In Modern CTO, Joel Beasley provides readers with an in-depth road map on how to successfully navigate the unexplored and jagged transition between these two roles. Drawing from personal experience, Joel gives a refreshing take on the challenges, lessons, and things to avoid on this journey.
These are the topics you’ll find in the book:
A Modern CTO knows…
- Developers are not CTOs
- The spaghetti code MVP epidemic
- Over-engineering is a problem
- Whether to hire, buy, or out-build their competitor
- How not to scale prematurely
- How to solve any problem
- How to work with programers when you aren’t one
- UX mistakes to watch out for
- When to speak up
- When to hire & fire consultants
- How to analyze failure
- How to bounce back from unforeseen constraints
- Answer the question: “How difficult is it to code…?”
- How to avoid the “bottom of the ninth” guy
- When to respond to feedback
- How to validate an expert in any field
- How to effectively communicate complex ideas
Favorite quotes
If I rest on past achievements, I’ll never grow.
LEVERAGE OTHERS’ EXPERIENCE Books condense a lifetime of experience into a few hours’ read. Powerful right?
There are only two reasons you write bad code:
1)You know how to write good code, but you choose to write bad code. 2)You don’t know how to write good code. And both suck.
As the CTO, you must have a business focus.

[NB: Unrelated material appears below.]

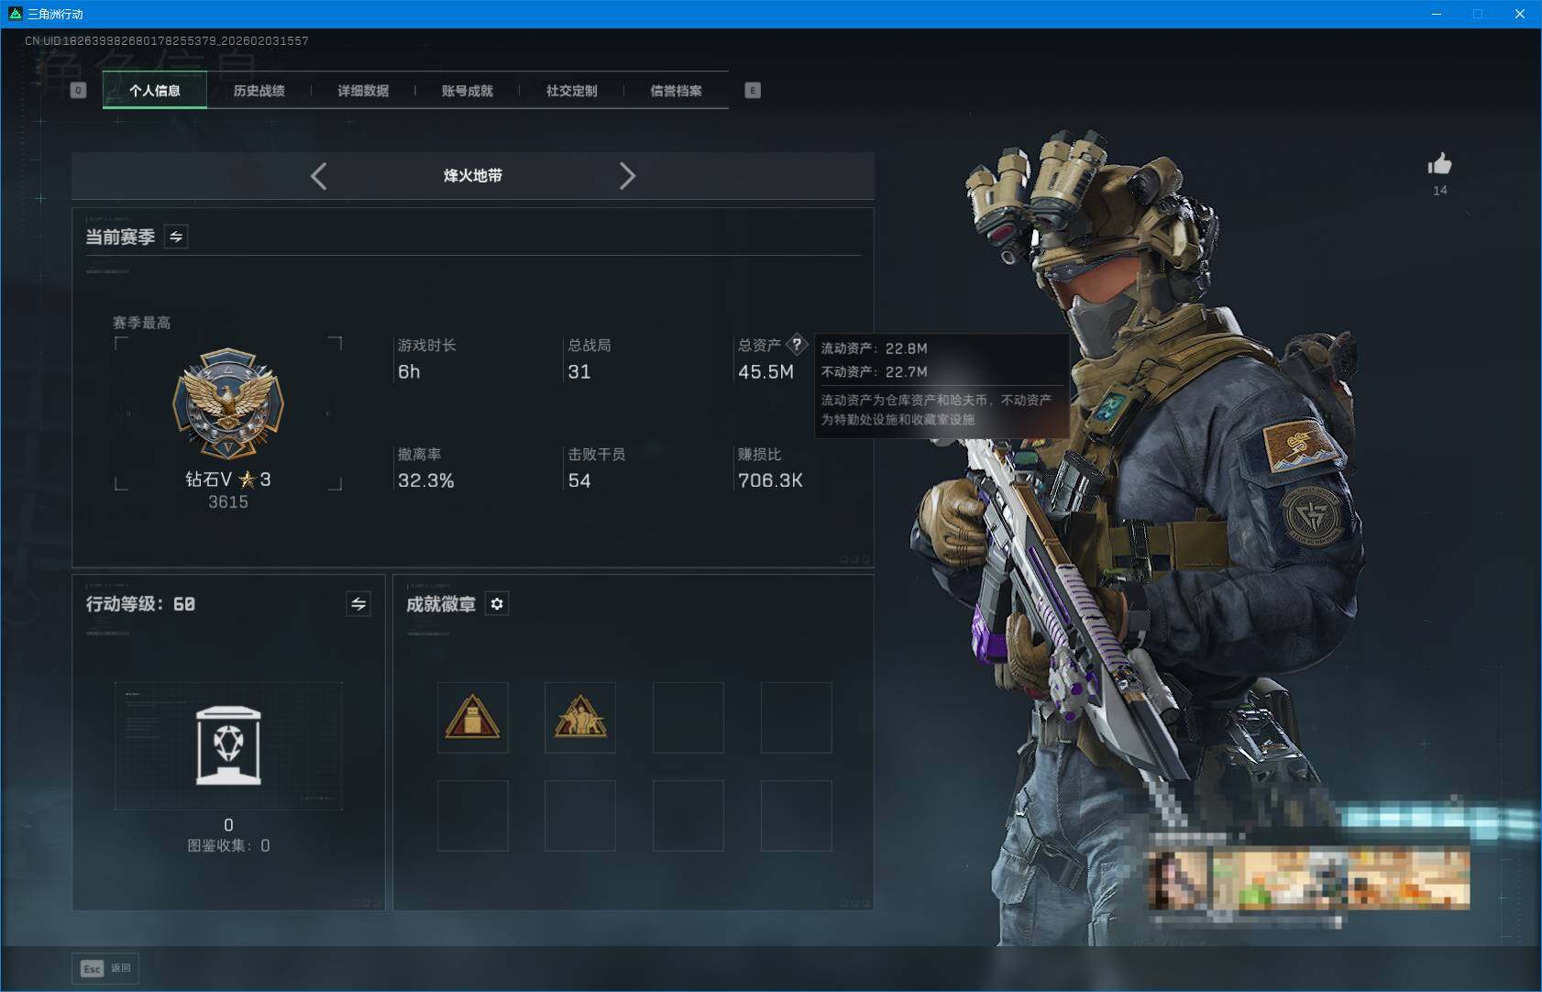Go to previous mode with left chevron

pos(318,176)
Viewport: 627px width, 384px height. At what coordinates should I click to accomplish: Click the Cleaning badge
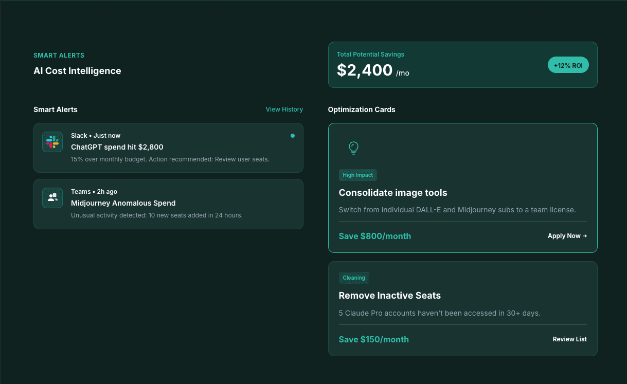[354, 278]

Always return to your core goals. […] I make sure each core goal has a clearly defined “why?” behind it, this way if I ever get lost, I go back to my “why.”
– Reference to “Start with Why” by Simon Sinek.
When you’re the boss, remember this golden rule: Ask people what they think instead of telling them what to do.
If I can’t asses the human component, I can’t lead a team. […] Team composition carries as much or perhaps even greater weight than programming expertise.
As CTO, if you can’t explain value simply, it means you don’t understand the business value behind your technology.